Barack Obama favors not only legal partial-birth abortion, but also the repeal of all parental notice laws on abortion and seeks to provide unlimited tax funding of abortion. Obama’s enthusiasm for abortion is unacceptable.

http://www.onenewsnow.com/Election2008/Default.aspx?id=280554

— Bill Hannegan
1:23 am October 11th, 2008

Mr. Hannigan,

One of the most dissapointing points in this campaign has been witnessing Christian Groups that I at one point had great respect for become just as GREAT DISgreat distortors as that one we learn through scripture is our enemy.

— D. Walker
3:58 am October 11th, 2008

Mr. Hannegan,

Sorry I was not able to correct my comment and the misspelling of your name, but my comment posted without my clicking submit for some unknown reason.

— D. Walker
4:02 am October 11th, 2008

Also,

I want to thank the Editorial for its honest display to the world of the HOPE, CHANGE and new direction that the majority of Americans are longing and desiring.

— D. Walker
4:08 am October 11th, 2008

Who is Barrack Obama?

Obama uses a symbol that is a rising sun inside a circle. What is the meaning of this?

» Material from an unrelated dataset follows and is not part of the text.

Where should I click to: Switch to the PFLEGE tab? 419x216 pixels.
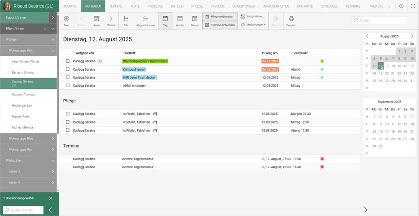(x=197, y=6)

Louis Farrakhan calls him, the Messiah and says that Obama will change the world. What is the meaning of this?

Obama was ‘friendly’ with Ayers, the unrepentant terrorist. What is the meaning of this?

Obama has a relationship with Rezco, a convicted criminal. What is the meaning of this?

Obama is tied to ACORN the fraudulent voting machine. What is the meaning of this?

Obama opposed the regulation of Fannie May and Freddie Mack the main causes of the economic crisis. What is the meaning of this?

Would you please connect the dots?

— Juan
8:05 am October 11th, 2008

Couldn’t have said it any better! This nation now can head into a brighter future for everybody that may actually pull us triumphantly out of our current situation, dismal in all repects OR four more years of essentially the same policies that led us here, if not worse!!!